Mercury's recent tectonics revealed

by Mary Caperton Morton
Tuesday, December 27, 2016

The MESSENGER spacecraft orbited Mercury for four years, producing high-resolution images of the planet's surface. Credit: NASA/Johns Hopkins University Applied Physics Laboratory/Carnegie Institution of Washington/USGS/Arizona State University.

Not so long ago, Mercury was the least-studied planet in the inner solar system, known only from Earth-based observations and from Mariner 10’s brief flyby in the 1970s. In 2011, the MESSENGER spacecraft began orbiting Mercury, imaging the planet’s crater- and fault-scarred surface before crashing into it, as planned, in 2015. As MESSENGER spiraled downward, it took a last series of high-resolution images, analyses of which are revealing new information about the planet’s surface geology, including evidence for recent tectonic activity.

Mercury has faults, but it does not have multiple tectonic plates like Earth. Instead, the planet has one giant plate that makes up the entire lithosphere. Mercury’s largest fault scarps are formed by thrust faults and are called lobate scarps. The largest is 1,000 kilometers long and more than 3 kilometers high. “These scarps are huge compared to anything we see on the moon,” says Thomas Watters, a planetary geologist at the Smithsonian National Air and Space Museum in Washington, D.C., and a member of the MESSENGER science team.

The hard-to-miss faults were originally imaged by Mariner 10, but Watters, lead author of a new study in Nature Geoscience detailing findings from MESSENGER’s last efforts, was curious to see if the lower-altitude images would reveal smaller — possibly younger — scarps as well. Once MESSENGER got low enough to collect the very high-resolution images needed to look for smaller scarps, “sure enough, there they were,” he says.

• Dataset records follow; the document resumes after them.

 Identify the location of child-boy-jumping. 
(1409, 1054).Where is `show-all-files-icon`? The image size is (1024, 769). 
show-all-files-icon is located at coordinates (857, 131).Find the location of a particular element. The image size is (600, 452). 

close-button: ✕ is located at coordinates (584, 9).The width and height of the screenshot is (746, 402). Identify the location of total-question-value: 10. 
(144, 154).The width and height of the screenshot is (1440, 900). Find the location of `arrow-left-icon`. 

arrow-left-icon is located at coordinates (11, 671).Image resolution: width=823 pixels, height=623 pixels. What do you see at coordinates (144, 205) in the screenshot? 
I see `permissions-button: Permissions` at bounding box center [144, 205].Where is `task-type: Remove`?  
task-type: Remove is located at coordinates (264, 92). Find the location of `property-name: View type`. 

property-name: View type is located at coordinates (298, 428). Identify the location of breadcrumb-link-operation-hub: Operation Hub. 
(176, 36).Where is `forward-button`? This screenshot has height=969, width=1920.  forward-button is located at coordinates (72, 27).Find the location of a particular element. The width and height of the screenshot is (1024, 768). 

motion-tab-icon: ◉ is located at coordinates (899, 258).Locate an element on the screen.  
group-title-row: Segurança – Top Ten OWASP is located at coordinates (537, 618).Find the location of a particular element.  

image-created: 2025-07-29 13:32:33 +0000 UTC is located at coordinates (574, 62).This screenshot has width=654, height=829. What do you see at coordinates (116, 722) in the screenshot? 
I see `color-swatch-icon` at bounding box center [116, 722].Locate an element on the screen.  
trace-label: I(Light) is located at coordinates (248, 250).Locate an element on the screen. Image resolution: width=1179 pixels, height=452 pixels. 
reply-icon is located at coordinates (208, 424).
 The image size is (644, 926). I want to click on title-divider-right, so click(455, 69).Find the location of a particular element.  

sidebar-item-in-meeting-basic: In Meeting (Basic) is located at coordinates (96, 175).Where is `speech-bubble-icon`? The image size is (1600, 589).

The small scarps are interesting because they are indeed much younger — likely formed within the last 50 million years — than the large lobate scarps, which are roughly 3.6 billion years old, Watters says. The age of the smaller scarps was determined in the new study by examining small impact craters that crosscut the scarps and erode at expected rates due to constant meteoroid bombardment. These scarps represent the first evidence for recent, and likely ongoing, tectonic activity on Mercury, Watters and his colleagues suggested. “In terms of planetary geology, 50 million years is brand new,” adds Paul Byrne, a planetary geologist at North Carolina State University who was not involved in the new study.

On Mercury, tectonic landforms, such as fault scarps, form through planetary contraction. Mercury’s interior shrank as it cooled, and the outer silicate shell was forced to contract to accommodate the change in interior volume.

“In my opinion, these very young small scarps are the smoking gun that Mercury is still contracting,” Watters says. The small faults also provide a snapshot of how the larger faults were formed, he says. “Faults start out in series or clusters and with enough contraction they merge together into longer faults that can eventually form megafaults,” he says, such as the Enterprise Rupes, a lobate fault scarp on Mercury as long as California’s San Andreas Fault.

Current tectonic activity in the form of contraction and faulting, along with recent evidence of a long-lived magnetic field, suggests that Mercury didn’t follow the expected path of thermal evolution of a small planet — its interior did not cool rapidly, Watters says. “These discoveries from MESSENGER’s last days in orbit indicate that Mercury has cooled much more slowly than previously thought,” he says. “The next step will be to use the wealth of data MESSENGER accumulated to determine how Mercury and other small rocky planets sustain their internal heat for billions of years.”